ABOUT THIS EXERCISE: Only one stretch of the listing below is wanted. Begin at the line that has "Instruction: Open the search dashboards icon", stop after the line that has "Given: Open the シェイプ shape selector box", and repeat every line in between exactly.

DATA SHOWN:
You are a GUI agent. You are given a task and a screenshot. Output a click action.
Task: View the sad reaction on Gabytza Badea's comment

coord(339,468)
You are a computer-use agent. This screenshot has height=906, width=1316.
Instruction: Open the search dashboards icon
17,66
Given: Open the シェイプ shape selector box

* * *

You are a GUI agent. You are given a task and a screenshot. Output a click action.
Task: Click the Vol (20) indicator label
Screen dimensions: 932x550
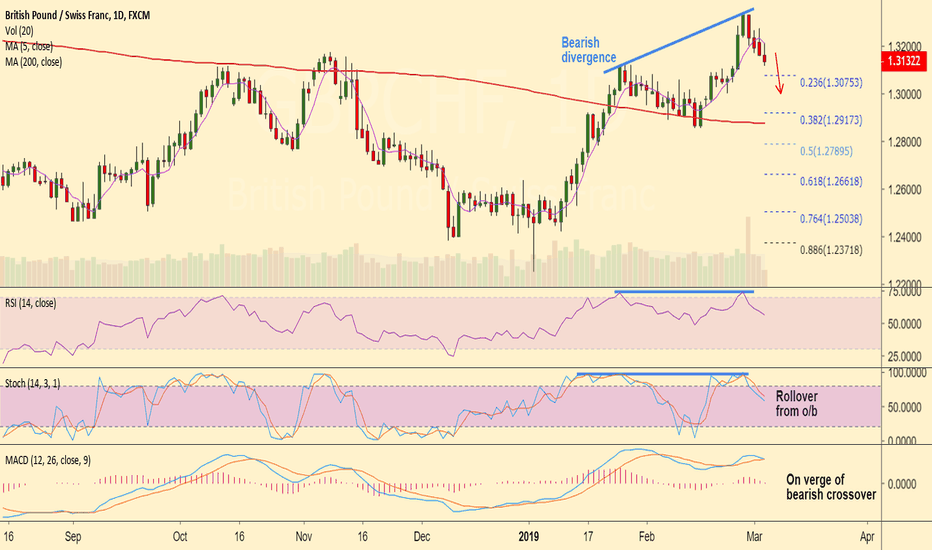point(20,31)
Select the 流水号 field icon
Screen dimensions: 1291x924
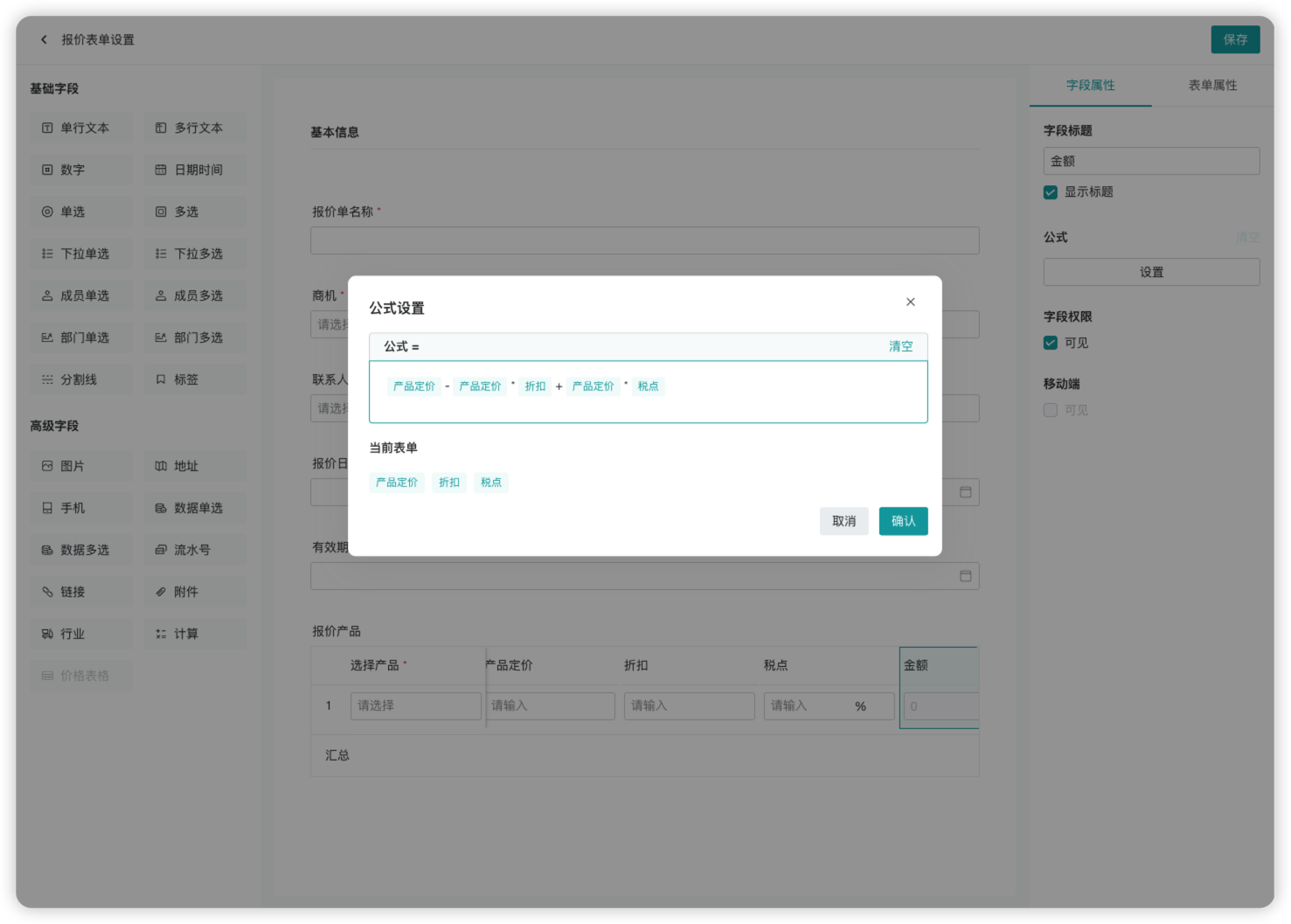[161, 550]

---

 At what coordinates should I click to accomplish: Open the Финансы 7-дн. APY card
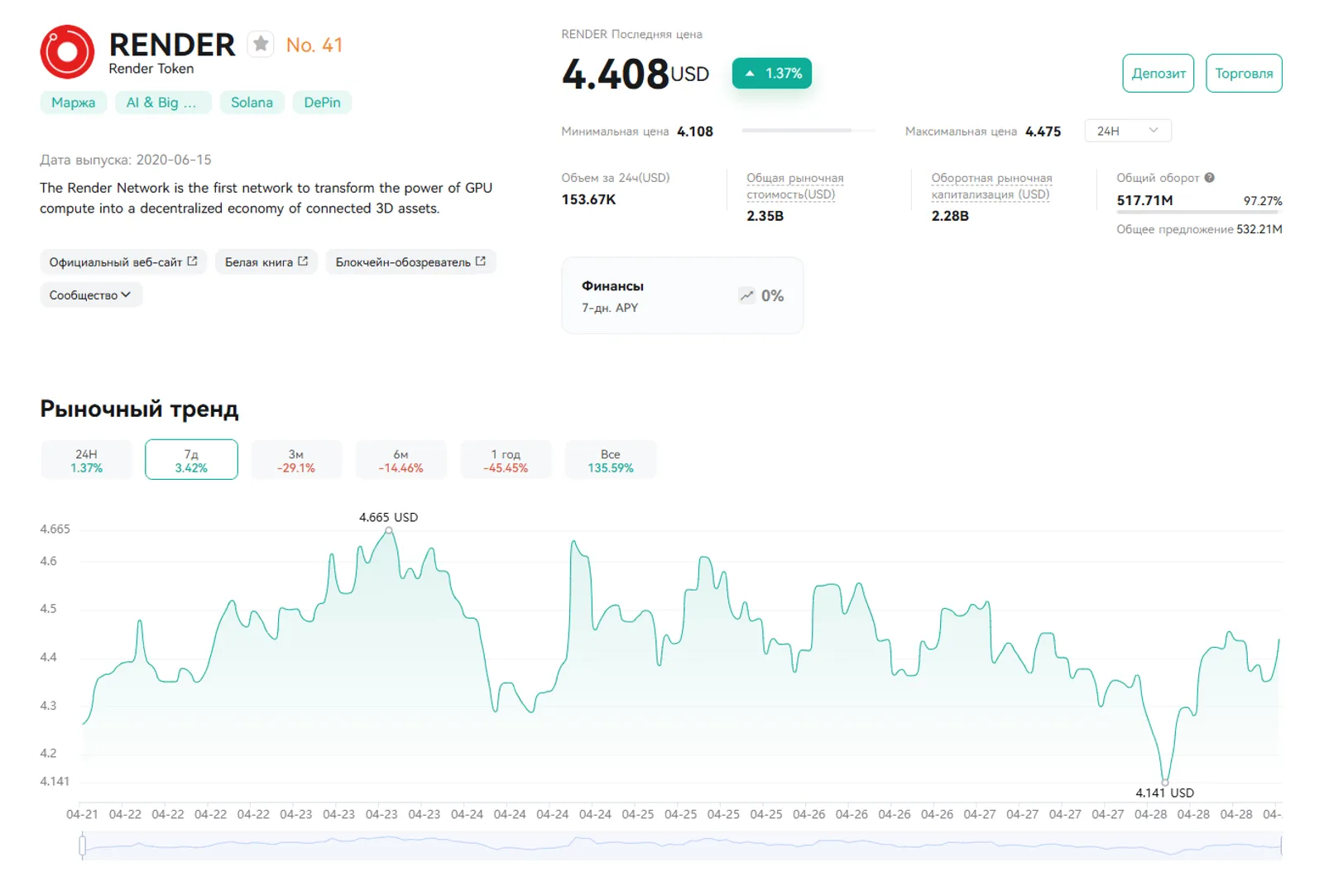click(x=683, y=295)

ANSWER TO THE PROBLEM:
Instruction: Open the search dashboards icon
17,66
Given: Open the シェイプ shape selector box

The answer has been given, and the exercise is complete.